Rows showing where targets appear
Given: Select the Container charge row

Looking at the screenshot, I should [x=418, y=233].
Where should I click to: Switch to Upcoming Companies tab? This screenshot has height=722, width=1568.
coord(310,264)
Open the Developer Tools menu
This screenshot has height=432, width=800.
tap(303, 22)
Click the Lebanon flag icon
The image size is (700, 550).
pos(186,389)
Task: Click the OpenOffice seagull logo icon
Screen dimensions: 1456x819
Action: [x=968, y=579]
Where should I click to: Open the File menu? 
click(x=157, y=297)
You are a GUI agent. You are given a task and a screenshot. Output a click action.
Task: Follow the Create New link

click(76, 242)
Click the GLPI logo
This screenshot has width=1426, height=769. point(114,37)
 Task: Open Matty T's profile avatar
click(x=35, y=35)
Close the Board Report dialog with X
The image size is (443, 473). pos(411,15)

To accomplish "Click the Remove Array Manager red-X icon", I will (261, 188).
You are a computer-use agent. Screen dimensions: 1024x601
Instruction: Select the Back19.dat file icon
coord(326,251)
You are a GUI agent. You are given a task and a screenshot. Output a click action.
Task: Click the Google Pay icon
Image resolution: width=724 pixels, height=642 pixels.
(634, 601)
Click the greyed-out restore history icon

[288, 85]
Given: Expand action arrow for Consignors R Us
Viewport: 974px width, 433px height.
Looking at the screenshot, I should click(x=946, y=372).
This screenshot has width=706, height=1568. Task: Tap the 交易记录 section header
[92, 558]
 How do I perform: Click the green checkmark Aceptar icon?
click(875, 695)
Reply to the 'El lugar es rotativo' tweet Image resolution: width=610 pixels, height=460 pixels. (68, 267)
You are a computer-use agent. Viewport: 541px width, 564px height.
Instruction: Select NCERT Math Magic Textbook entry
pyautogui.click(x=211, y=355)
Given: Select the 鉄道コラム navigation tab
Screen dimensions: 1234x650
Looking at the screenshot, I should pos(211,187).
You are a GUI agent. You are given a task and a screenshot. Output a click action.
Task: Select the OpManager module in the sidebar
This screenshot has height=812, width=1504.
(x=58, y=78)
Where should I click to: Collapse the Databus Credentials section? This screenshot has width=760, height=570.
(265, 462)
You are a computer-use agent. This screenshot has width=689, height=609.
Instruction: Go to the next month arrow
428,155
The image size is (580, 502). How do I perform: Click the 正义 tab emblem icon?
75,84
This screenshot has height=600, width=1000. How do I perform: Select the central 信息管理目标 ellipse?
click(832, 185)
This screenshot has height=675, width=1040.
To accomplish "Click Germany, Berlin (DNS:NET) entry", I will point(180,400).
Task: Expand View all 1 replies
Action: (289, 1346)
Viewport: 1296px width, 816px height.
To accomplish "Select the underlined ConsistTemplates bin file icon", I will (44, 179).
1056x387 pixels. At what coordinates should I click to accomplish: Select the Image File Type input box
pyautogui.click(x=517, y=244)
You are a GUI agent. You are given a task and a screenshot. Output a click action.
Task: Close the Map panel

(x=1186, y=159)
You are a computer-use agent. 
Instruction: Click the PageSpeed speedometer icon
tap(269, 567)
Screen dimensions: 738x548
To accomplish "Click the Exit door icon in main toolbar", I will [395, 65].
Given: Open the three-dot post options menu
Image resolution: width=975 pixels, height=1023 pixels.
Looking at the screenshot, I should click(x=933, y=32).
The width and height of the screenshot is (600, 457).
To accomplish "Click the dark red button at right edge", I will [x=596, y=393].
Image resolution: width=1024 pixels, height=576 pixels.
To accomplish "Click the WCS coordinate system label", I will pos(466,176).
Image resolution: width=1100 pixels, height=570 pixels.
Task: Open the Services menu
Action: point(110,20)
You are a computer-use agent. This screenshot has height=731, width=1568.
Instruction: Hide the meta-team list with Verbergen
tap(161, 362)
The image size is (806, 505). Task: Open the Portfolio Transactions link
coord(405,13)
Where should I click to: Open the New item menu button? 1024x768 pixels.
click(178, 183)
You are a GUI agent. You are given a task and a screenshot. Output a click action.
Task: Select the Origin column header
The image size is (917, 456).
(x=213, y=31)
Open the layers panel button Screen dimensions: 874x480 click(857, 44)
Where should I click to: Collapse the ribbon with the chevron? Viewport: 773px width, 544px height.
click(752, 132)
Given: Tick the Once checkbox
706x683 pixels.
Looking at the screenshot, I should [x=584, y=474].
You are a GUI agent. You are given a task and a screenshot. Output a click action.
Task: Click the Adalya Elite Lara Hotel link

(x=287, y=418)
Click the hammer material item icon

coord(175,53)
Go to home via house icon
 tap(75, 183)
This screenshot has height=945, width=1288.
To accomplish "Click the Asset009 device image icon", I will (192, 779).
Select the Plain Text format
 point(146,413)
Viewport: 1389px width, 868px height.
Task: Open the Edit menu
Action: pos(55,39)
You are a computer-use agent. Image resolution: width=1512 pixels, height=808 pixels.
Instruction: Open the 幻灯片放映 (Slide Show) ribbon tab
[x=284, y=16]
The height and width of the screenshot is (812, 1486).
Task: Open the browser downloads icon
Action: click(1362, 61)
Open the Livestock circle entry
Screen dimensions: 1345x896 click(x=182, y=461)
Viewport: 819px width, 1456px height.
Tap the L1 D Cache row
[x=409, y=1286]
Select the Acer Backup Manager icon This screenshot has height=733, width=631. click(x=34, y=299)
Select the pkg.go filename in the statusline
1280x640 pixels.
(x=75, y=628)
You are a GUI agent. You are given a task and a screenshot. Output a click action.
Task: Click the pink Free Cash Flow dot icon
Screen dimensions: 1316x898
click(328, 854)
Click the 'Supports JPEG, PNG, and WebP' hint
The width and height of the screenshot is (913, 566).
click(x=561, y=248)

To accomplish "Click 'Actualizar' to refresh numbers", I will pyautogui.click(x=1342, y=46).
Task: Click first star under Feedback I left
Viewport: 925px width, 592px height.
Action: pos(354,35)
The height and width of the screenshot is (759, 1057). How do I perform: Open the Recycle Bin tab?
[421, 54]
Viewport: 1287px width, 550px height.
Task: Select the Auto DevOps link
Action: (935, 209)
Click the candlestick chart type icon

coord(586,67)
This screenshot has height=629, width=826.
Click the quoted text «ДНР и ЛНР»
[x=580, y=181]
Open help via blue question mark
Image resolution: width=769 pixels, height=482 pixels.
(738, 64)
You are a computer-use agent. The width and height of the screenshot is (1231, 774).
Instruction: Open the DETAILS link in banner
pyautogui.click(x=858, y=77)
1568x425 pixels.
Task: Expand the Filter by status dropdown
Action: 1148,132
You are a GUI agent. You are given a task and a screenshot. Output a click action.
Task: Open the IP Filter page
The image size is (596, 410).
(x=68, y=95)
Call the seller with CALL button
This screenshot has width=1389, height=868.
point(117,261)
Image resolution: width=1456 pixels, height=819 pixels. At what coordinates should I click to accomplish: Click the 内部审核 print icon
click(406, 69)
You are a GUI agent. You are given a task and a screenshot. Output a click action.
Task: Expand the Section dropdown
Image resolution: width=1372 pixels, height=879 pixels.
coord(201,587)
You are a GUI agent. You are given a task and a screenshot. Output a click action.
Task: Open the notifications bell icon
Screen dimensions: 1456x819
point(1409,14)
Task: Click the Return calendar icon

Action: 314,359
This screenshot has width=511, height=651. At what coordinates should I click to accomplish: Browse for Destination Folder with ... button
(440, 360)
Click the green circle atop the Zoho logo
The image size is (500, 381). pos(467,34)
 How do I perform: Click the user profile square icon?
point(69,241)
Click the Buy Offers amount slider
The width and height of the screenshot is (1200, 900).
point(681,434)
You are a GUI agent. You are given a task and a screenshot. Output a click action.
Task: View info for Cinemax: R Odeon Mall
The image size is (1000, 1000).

## The problem:
Output everything from the line containing "Where should I click to: Collapse the ribbon" down to the line containing "(x=75, y=628)", both included, as a JSON list of strings with one string per line, omitting blank lines.

## The completed task:
[
  "Where should I click to: Collapse the ribbon with the chevron? Viewport: 773px width, 544px height.",
  "click(752, 132)",
  "Given: Tick the Once checkbox",
  "706x683 pixels.",
  "Looking at the screenshot, I should [x=584, y=474].",
  "You are a GUI agent. You are given a task and a screenshot. Output a click action.",
  "Task: Click the Adalya Elite Lara Hotel link",
  "(x=287, y=418)",
  "Click the hammer material item icon",
  "coord(175,53)",
  "Go to home via house icon",
  " tap(75, 183)",
  "This screenshot has height=945, width=1288.",
  "To accomplish \"Click the Asset009 device image icon\", I will (192, 779).",
  "Select the Plain Text format",
  " point(146,413)",
  "Viewport: 1389px width, 868px height.",
  "Task: Open the Edit menu",
  "Action: pos(55,39)",
  "You are a computer-use agent. Image resolution: width=1512 pixels, height=808 pixels.",
  "Instruction: Open the 幻灯片放映 (Slide Show) ribbon tab",
  "[x=284, y=16]",
  "The height and width of the screenshot is (812, 1486).",
  "Task: Open the browser downloads icon",
  "Action: click(1362, 61)",
  "Open the Livestock circle entry",
  "Screen dimensions: 1345x896 click(x=182, y=461)",
  "Viewport: 819px width, 1456px height.",
  "Tap the L1 D Cache row",
  "[x=409, y=1286]",
  "Select the Acer Backup Manager icon This screenshot has height=733, width=631. click(x=34, y=299)",
  "Select the pkg.go filename in the statusline",
  "1280x640 pixels.",
  "(x=75, y=628)"
]